No shareholder action is required in connection with the Redomestication, and all shareholders’ existing economic rights under the terms of the securities they hold will remain the same. The Company’s Class A series of depositary shares, which represents a 1/1,000th interest in a share of the Company’s Class A series of preference shares, along with each of the Company’s other outstanding series of preference shares (together with the depositary shares representing interests in preference shares, the “Preference Shares”) listed below, will automatically convert to a new CUSIP after market close on the Effective Date. The Company’s remaining series of depositary shares and the outstanding series of the Company’s senior notes (the “Notes”) are not expected to receive new CUSIPs after market close on the Effective Date.
| | | | |
Shares | | Current CUSIP | | New CUSIP |
Depositary Shares Series A | | G0684D305 | | 04686J 861 |
Preference Shares Series A | | G0684D206 | | 04686J 887 |
Preference Shares Series B | | G0684D149 | | 04686J 705 |
Preference Shares Series C | | G0684D404 | | 04686J 879 |
Preference Shares Series D | | G0684D164 | | 04686J 804 |
Certain Tax Considerations Related to the Redomestication
Following the Redomestication, the Company will be treated as a domestic corporation for purposes of the U.S. Internal Revenue Code of 1986, as amended (the “Code”). Therefore, the Company will be subject to U.S. federal income tax and will not be considered a passive foreign investment company or controlled foreign corporation. Additionally, distributions by the Company with respect to its Preference Shares will constitute U.S.-source dividend income to the extent paid out of the Company’s current or accumulated earnings and profits and interest on the Notes will constitute U.S.-source income for U.S. federal income tax purposes. If you are a noncorporate U.S. holder (as defined below), dividends paid to you will constitute “qualified dividend income” taxable to you at the preferential rates applicable to long-term capital gain, provided that you hold your Preference Shares for more than 60 days during the 121-day period beginning 60 days before the ex-dividend date. Corporate U.S. holders of the Preference Shares may be eligible for a “dividends received deduction” with respect to dividend distributions that are paid on our Preference Shares, provided certain holding period requirements are satisfied. The following summarizes the expected consequences of the Redomestication.
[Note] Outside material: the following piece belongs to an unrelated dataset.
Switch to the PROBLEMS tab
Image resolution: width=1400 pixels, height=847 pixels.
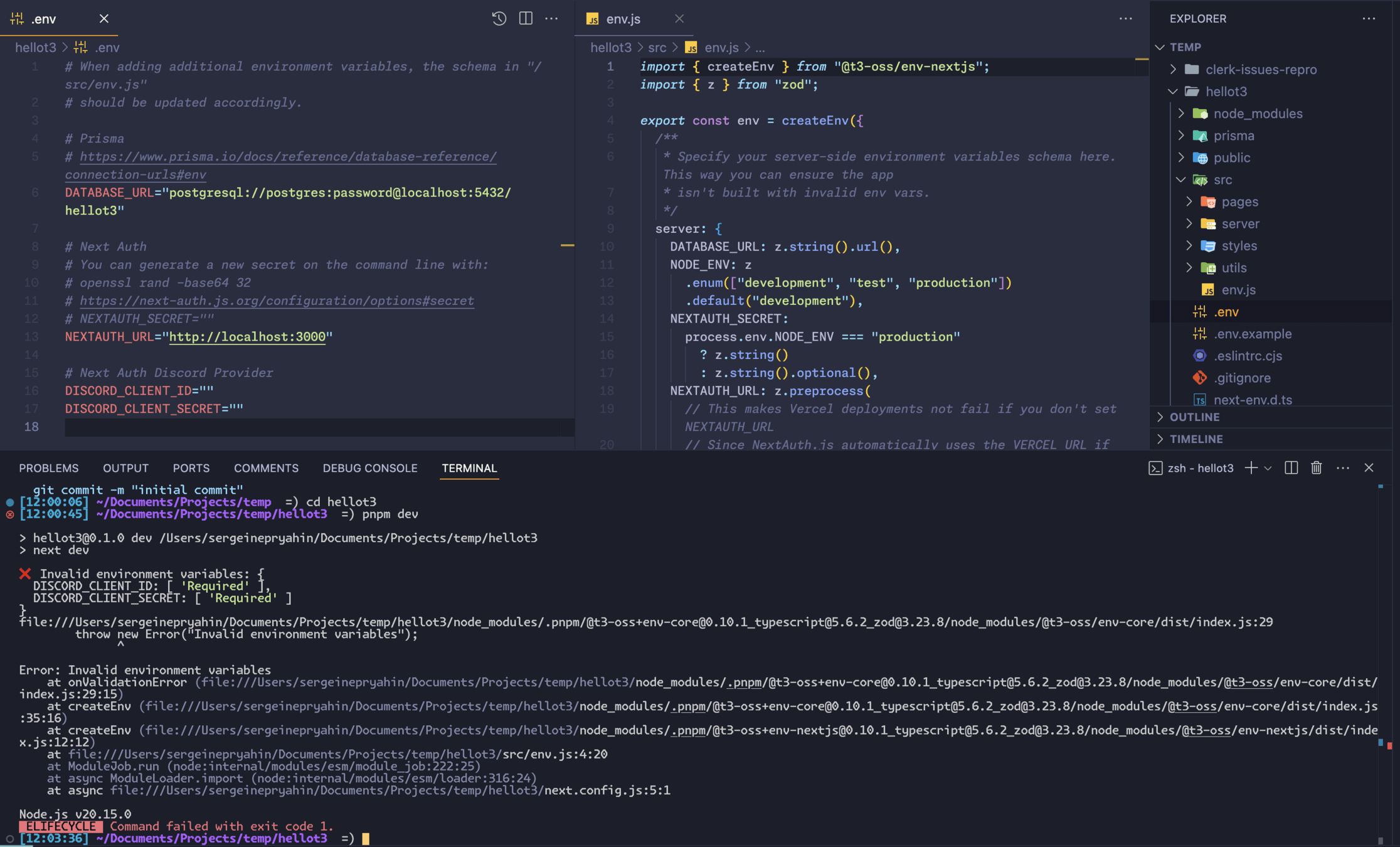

This discussion does not purport to deal with all aspects of U.S. federal income taxation that may be relevant to a particular beneficial owner in light of the beneficial owner’s circumstances. Also, it is not intended to be wholly applicable to all categories of investors, some of which may be subject to special rules. If a partnership (including an entity or arrangement, domestic or foreign, treated as a partnership for U.S. federal income tax purposes) is a beneficial owner of our Preference Shares or Notes, the tax treatment of a partner in the partnership will depend upon the status of the partner and the activities of the partnership. A beneficial owner of Preference Shares or Notes that is a partnership, and partners in such partnership, should consult their own tax advisors about the U.S. federal income tax consequences of the Redomestication.
U.S. Holders
For purposes of this discussion, you are a “U.S. holder” if, for U.S. federal income tax purposes, you are treated as a beneficial owner of our Preference Shares or Notes and you are: (i) a citizen or resident of the United States, (ii) a corporation created or organized in or under the law of the United States or any state thereof (including the District of Columbia), (iii) an estate the income of which is subject to U.S. federal income taxation regardless of its source, or (iv) a trust if (A) a court within the United States is able to exercise primary supervision over the administration of the trust and one or more U.S. persons have the authority to control all substantial decisions of the trust or (B) the trust has in effect a valid election under applicable U.S. Treasury regulations to be treated as a U.S. person.
A U.S. holder of the Company’s Preference Shares that owns (directly, indirectly or constructively) stock representing less than 10% of the total voting power and value of the Company will generally not be required to recognize any gain or loss realized on the Redomestication with respect to such Preference Shares if the holder’s Preference Shares have an aggregate fair market value of less than $50,000 on the date of the Redomestication.